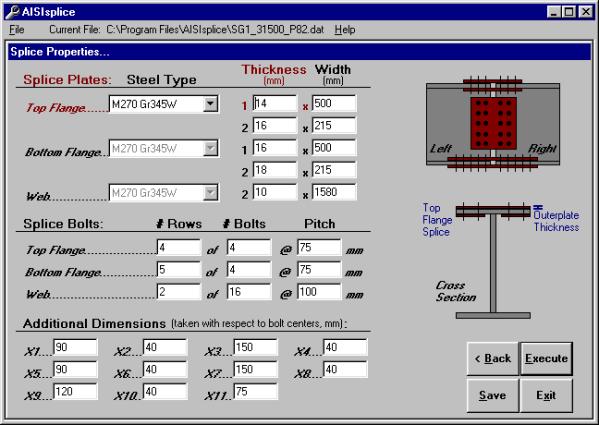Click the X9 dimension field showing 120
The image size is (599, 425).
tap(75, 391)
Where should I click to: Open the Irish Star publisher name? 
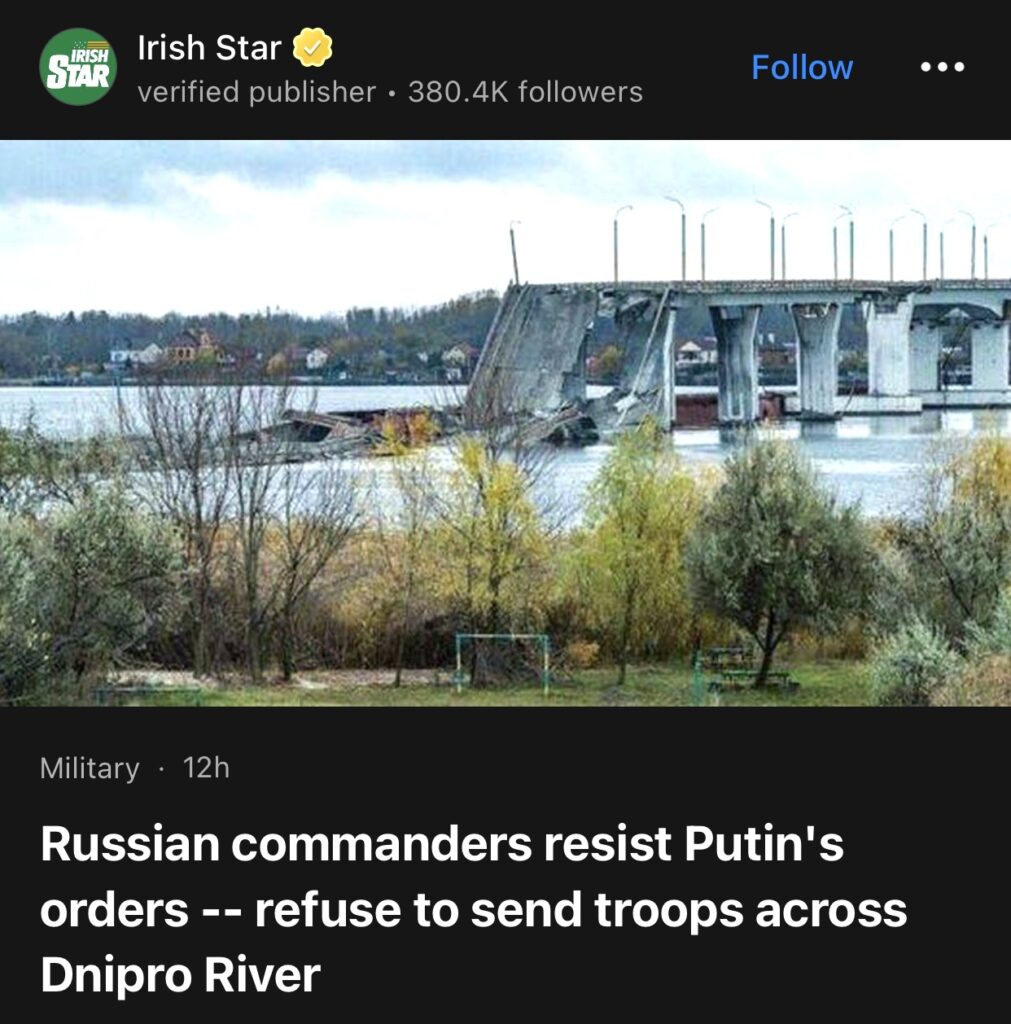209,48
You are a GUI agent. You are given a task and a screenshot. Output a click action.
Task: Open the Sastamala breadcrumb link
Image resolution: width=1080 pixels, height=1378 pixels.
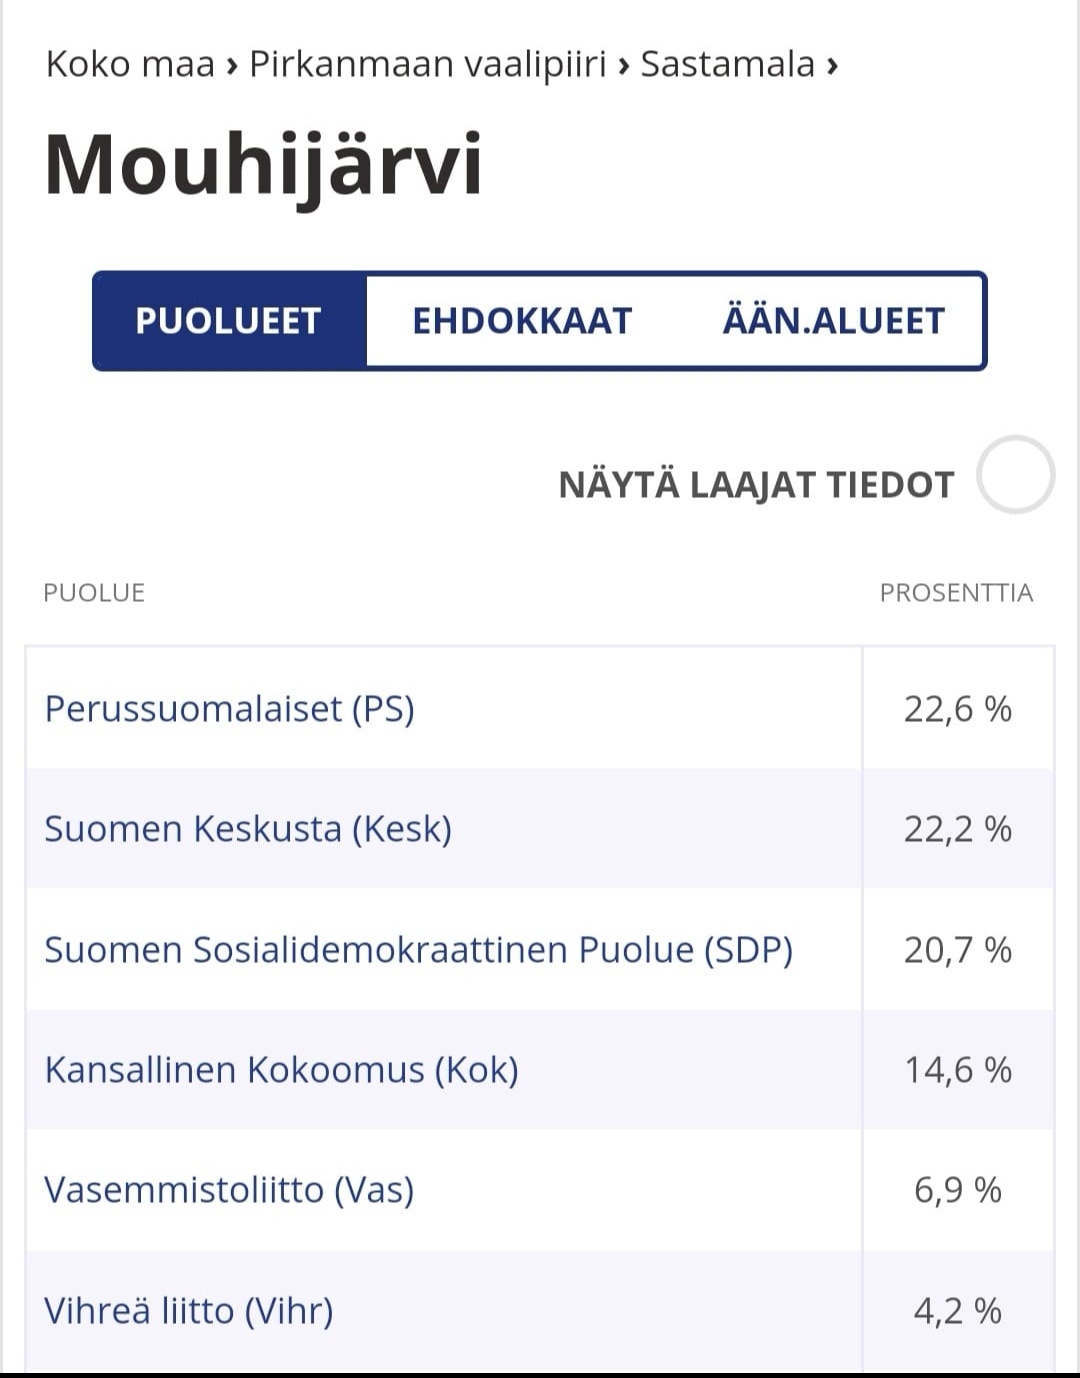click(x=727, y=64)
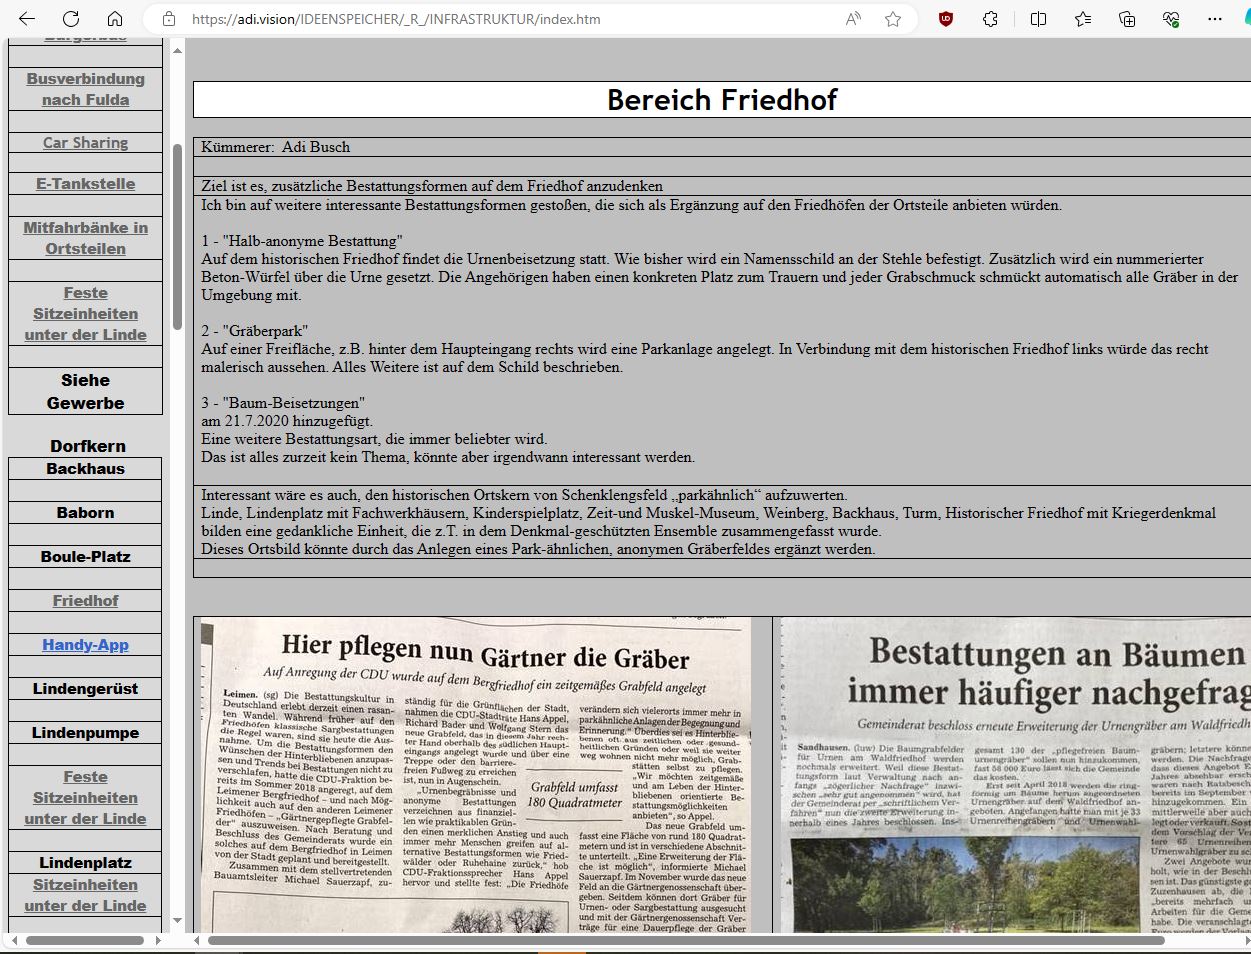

**REQUIRED ACTION:**
In the listing, find the line containing "Where should I" and repeat it and every later line through the last one, word for word, excluding the pictures.

**YOUR RESPONSE:**
Where should I click to: Open the Irish Star publisher name? 
209,48
You are a GUI agent. You are given a task and a screenshot. Output a click action.
Task: Open the Sastamala breadcrumb link
Image resolution: width=1080 pixels, height=1378 pixels.
click(x=727, y=64)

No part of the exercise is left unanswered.